One drug they are focusing on is called terbutaline. It was brought to their attention by a woman in western Massachusetts named Beth Crowell.
Crowell is the mother of 16-year-old triplets who have all been diagnosed with autism. “Every parent of an autistic child goes through a phase where she asks herself, ‘What did I do?’ ” says Crowell. For Crowell, that question drove her to search the medical literature for answers. Her search led her to terbutaline, an asthma drug also prescribed to prevent premature labor. Crowell, who had taken terbutaline during her pregnancy, was struck by her findings.
Crowell found studies showing that rats exposed to terbutaline developed neurological problems that, to her, echoed autism. She mentioned her observations to Susan Connors, a physician and mother of an autistic child, and eventually the pair teamed up with Zimmerman to study the connection between terbutaline and autism.
The team conducted a small study of fraternal twins drawn from a database of families of autistic children and from autism clinics. They compared twins born to women who had taken terbutaline for at least two weeks during their pregnancies to the twin children of women who had not taken the drug. They then calculated the rate of concordance for each group of twins, with concordance meaning that both siblings in a pair of twins had autism. The study revealed that women who had taken terbutaline were significantly more likely to have two twins who developed autism.
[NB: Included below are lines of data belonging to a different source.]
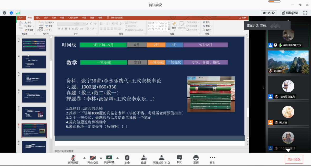Viewport: 311px width, 166px height.
Task: Click the unmute microphone icon (解除静音)
Action: [x=73, y=158]
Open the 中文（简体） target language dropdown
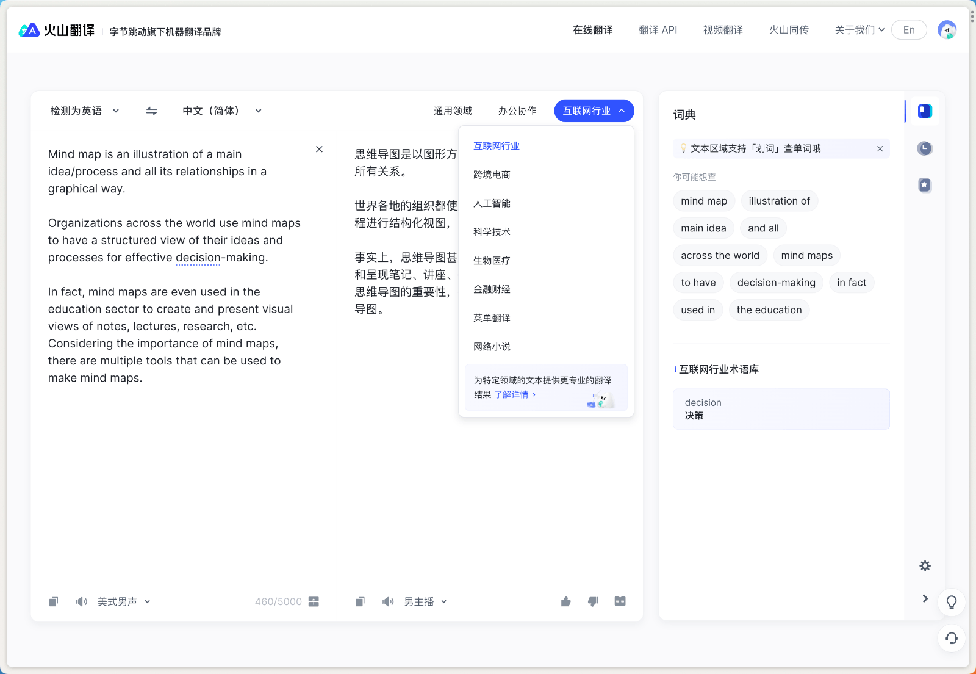The height and width of the screenshot is (674, 976). (221, 111)
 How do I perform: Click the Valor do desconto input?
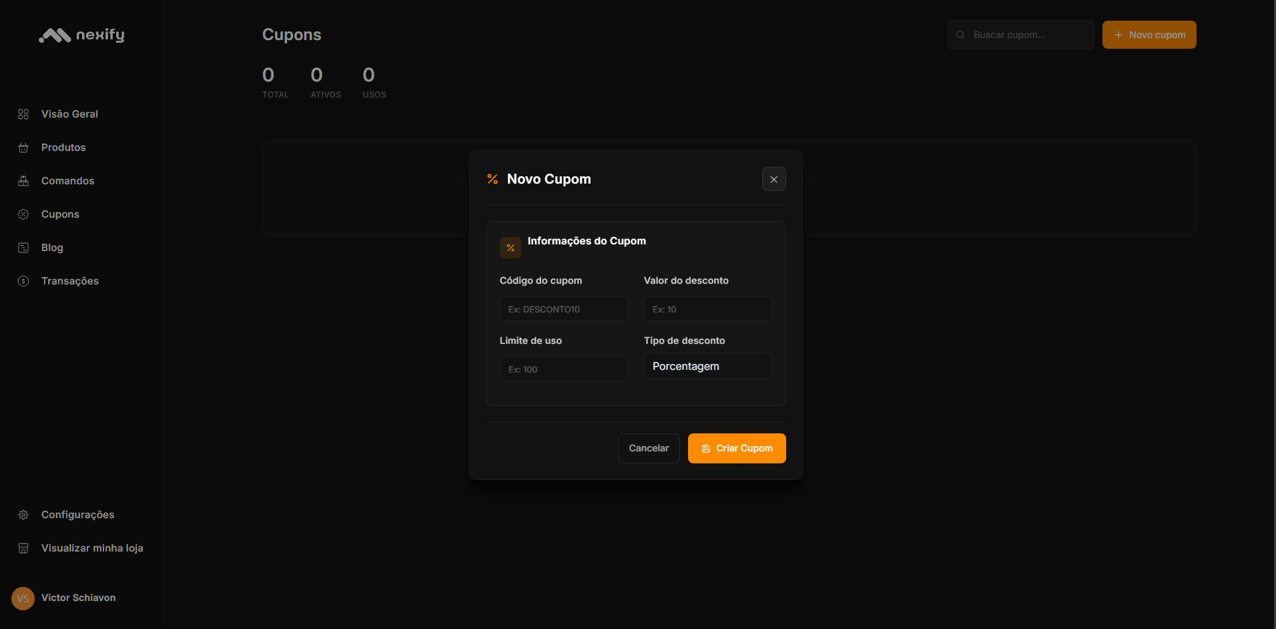(x=707, y=309)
The researchers believe that terbutaline accounts for the increased risk. However, not every child exposed to terbutaline in the womb developed autism, and the researchers have conducted further studies suggesting that a variant of the B2AR gene increases the risk.
Newschaffer calls these findings “an excellent example of how a gene-environment interaction could work” to cause autism. However, he adds, “I don’t want to leap. All of this stuff is very speculative.” He is acutely aware of how easy it is to give people false hope of finding the key cause of autism.
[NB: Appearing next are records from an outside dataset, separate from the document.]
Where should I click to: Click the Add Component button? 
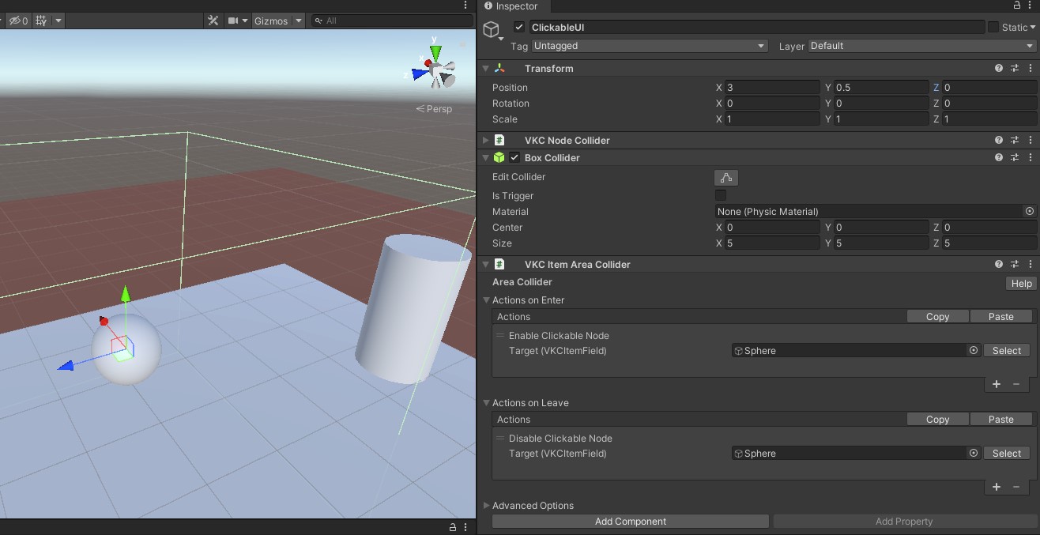click(630, 522)
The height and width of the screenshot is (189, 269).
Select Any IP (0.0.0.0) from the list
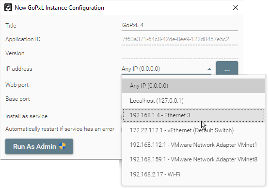coord(193,86)
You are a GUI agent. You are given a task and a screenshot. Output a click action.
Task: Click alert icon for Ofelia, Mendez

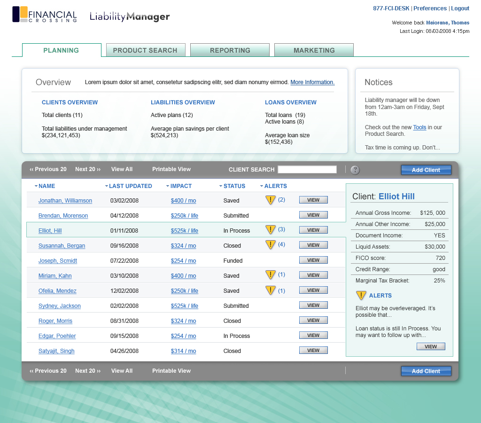point(271,290)
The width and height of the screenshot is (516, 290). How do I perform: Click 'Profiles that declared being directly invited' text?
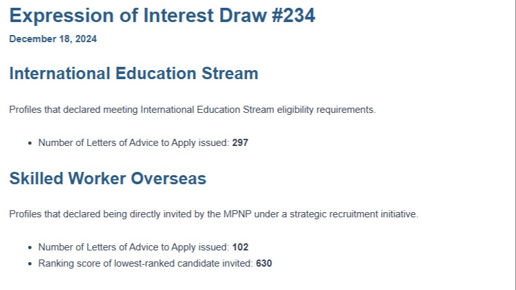coord(100,214)
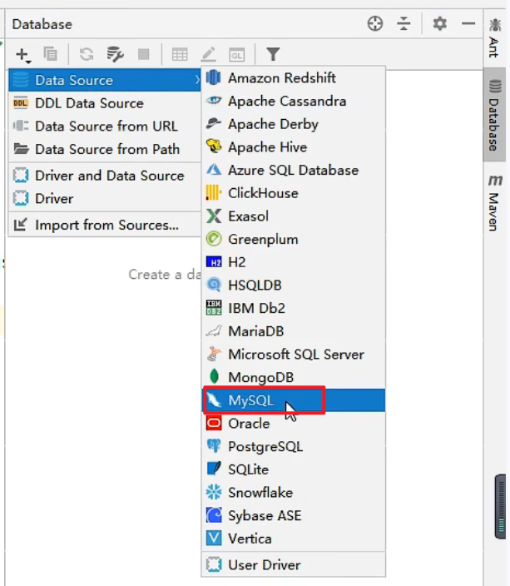Open the query console QL icon
This screenshot has height=586, width=510.
point(237,55)
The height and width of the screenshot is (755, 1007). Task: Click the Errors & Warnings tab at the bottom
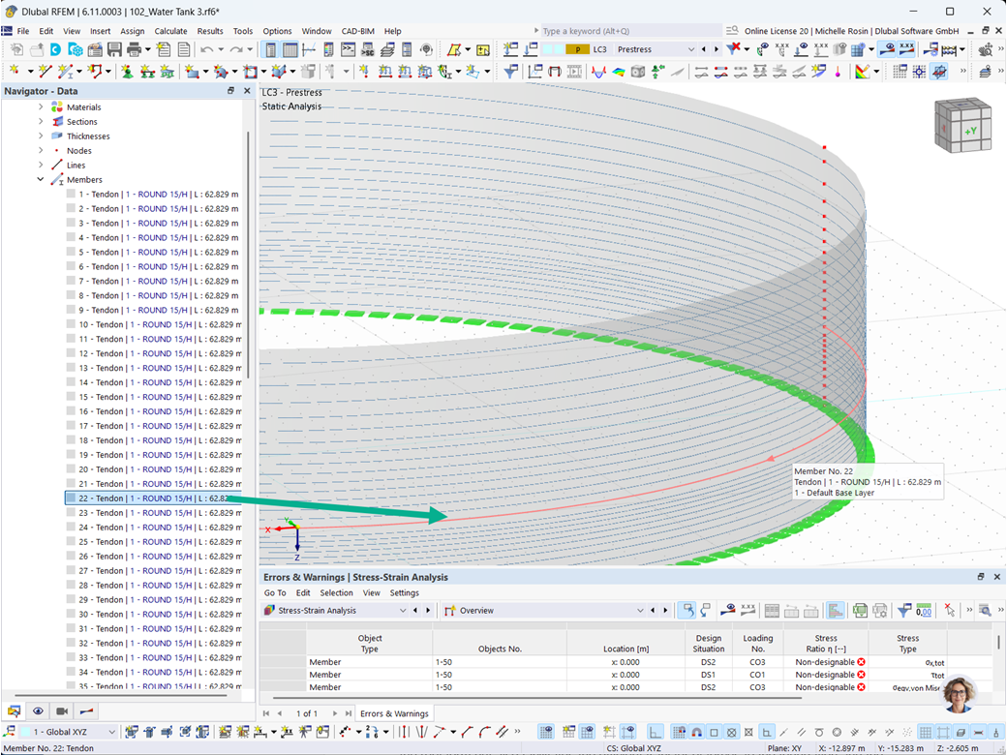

Autism clearly has no single cause. The many factors that contribute to the disorder may feed into the same pathway—or they may not. There could be multiple pathways. “All of the different disciplines have been looking for a grand unifying theory that explains autism,” says Newschaffer. No one has yet found such a theory. Just as an autistic child might struggle to form words into sentences, autism researchers continue to grope for a meaning that will assemble the scattered fragments of this enigmatic disorder.
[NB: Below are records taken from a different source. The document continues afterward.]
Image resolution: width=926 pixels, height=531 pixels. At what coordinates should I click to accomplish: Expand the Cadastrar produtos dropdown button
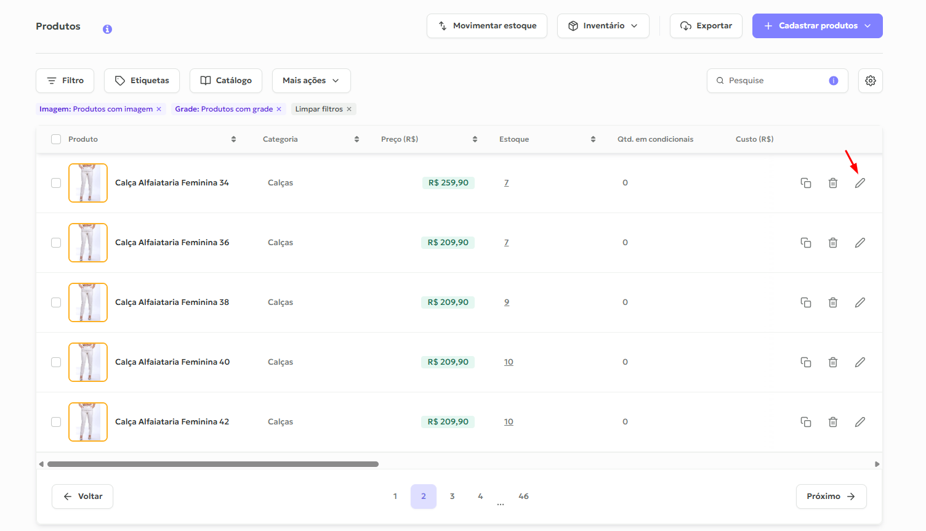pos(817,26)
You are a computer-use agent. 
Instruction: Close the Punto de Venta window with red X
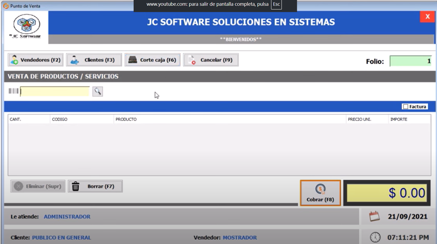point(427,17)
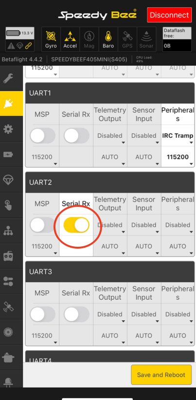Open the parachute Failsafe sidebar icon
The image size is (196, 400).
point(8,180)
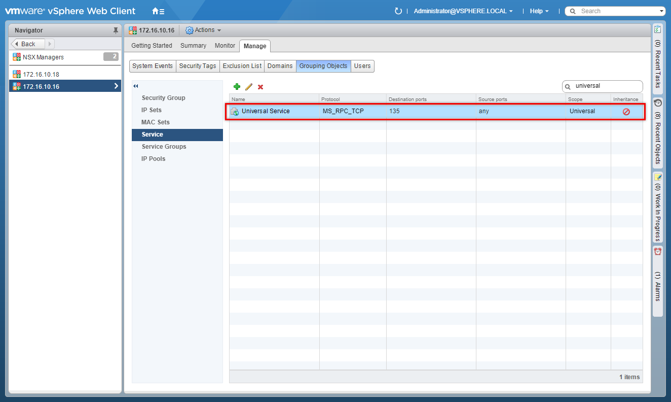Image resolution: width=671 pixels, height=402 pixels.
Task: Click the red X delete service icon
Action: (260, 87)
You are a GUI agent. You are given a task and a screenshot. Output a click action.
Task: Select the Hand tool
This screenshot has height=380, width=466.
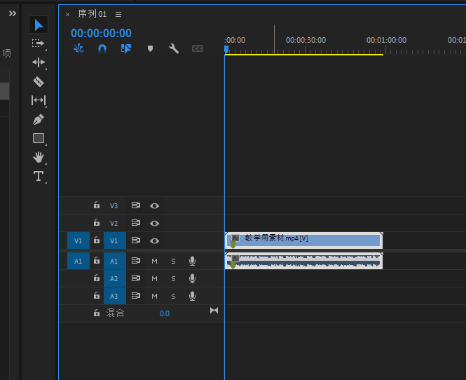(x=39, y=157)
Sandy Bush and Pam Gillin don’t know what caused their sons to have autism, and they don’t spend a lot of time thinking about that question. They mainly focus on the here and now.
John Gillin is attending school at the Kennedy Krieger Institute. He is working on learning the verbal and non-verbal skills of social interactions. John has a terrific memory, says his mom. “He can tell you all about Lewis and Clark’s trip. But it’s not conversation.”
Alex Bush attends a public elementary school that has a special autism outreach program. At home, therapists are teaching him occupational skills. Another goal, says Sandy Bush, is to look for ways to help Alex do more of the fun things that other kids do, like riding a bike. When Alex is ready, a new bike is waiting for him. Sandy Bush thinks about how she and her husband will teach Alex to ride. They will start by showing Alex how to operate the hand brake, although Sandy does not know how they will get their son to perform that challenging task. Then, perhaps Alex’s dad will hold onto the handlebars and push Alex along. He will help Alex place his feet on the pedals. Maybe as Alex coasts along, he will get the hang of pedaling.
Big efforts begin one step at a time.